→ EXERCISE DIRECTIONS:
A word-for-word copy of the data, pictures excluded, is what this task asks for.

╭──

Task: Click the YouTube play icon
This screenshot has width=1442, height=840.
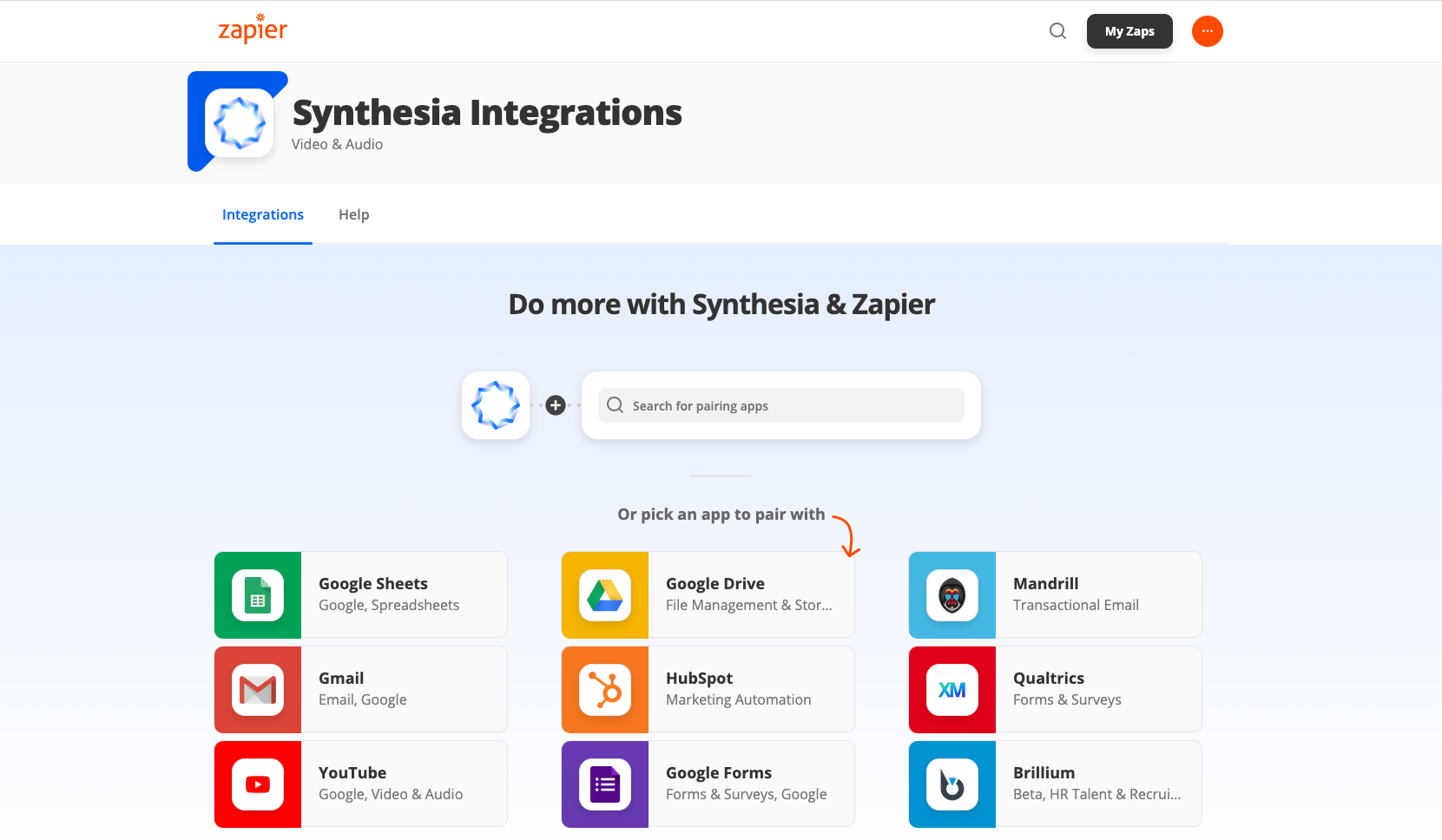Action: [x=258, y=784]
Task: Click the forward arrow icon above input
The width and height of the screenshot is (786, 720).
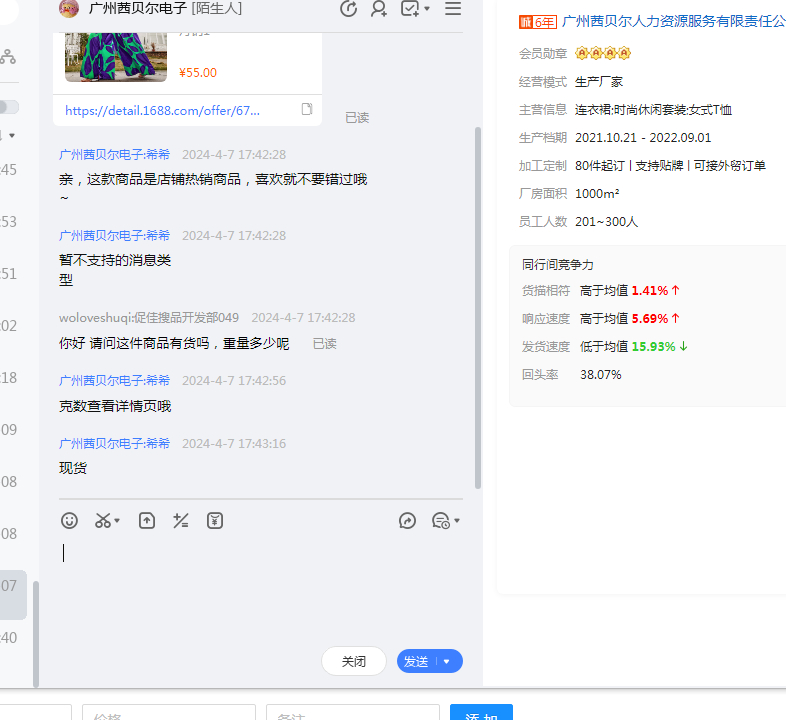Action: click(407, 520)
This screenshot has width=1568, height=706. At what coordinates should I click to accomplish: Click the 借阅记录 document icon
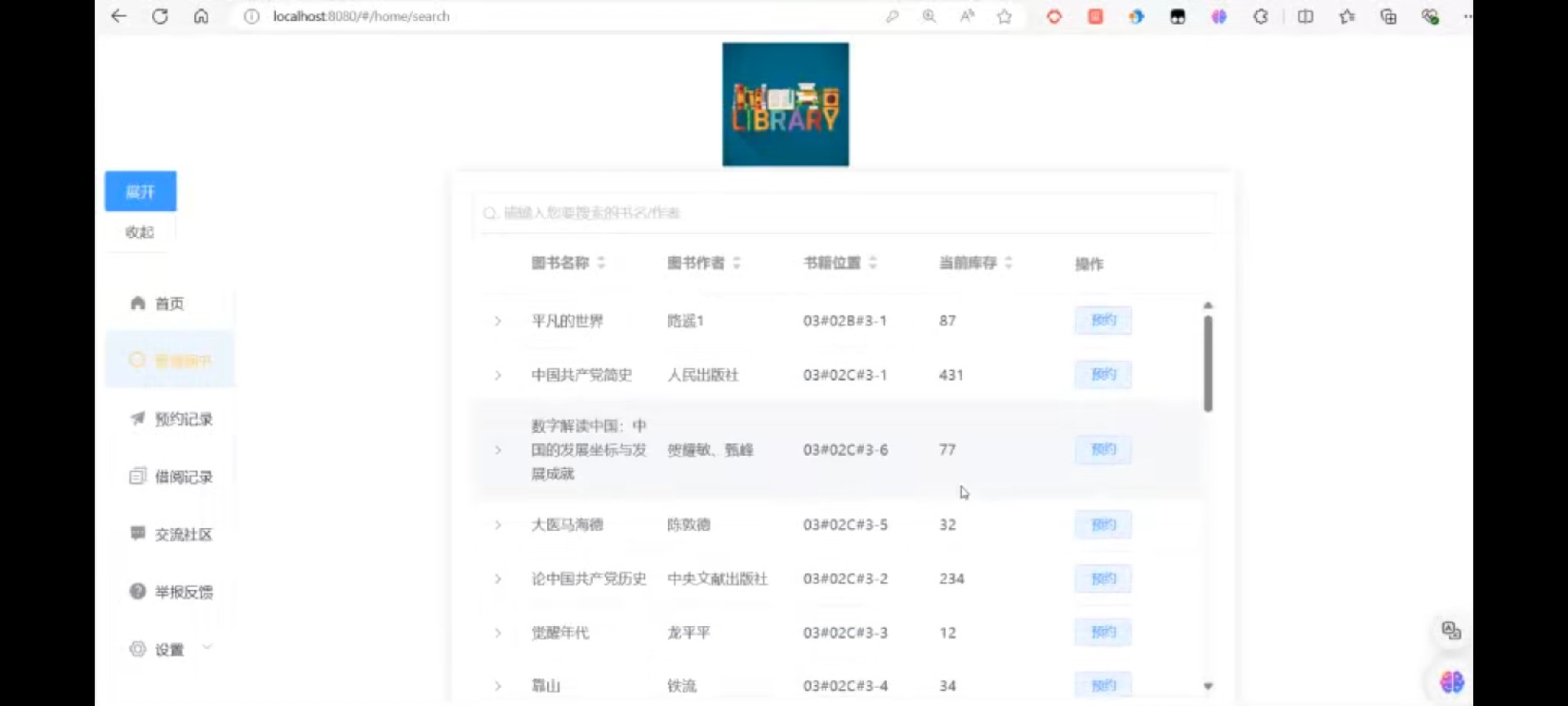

╰──

→ ANSWER:
Task: Click the YouTube play icon
This screenshot has width=1442, height=840.
Action: [x=258, y=784]
Task: Click the forward arrow icon above input
The width and height of the screenshot is (786, 720).
Action: click(407, 520)
This screenshot has width=1568, height=706. At what coordinates should I click to accomplish: Click the 借阅记录 document icon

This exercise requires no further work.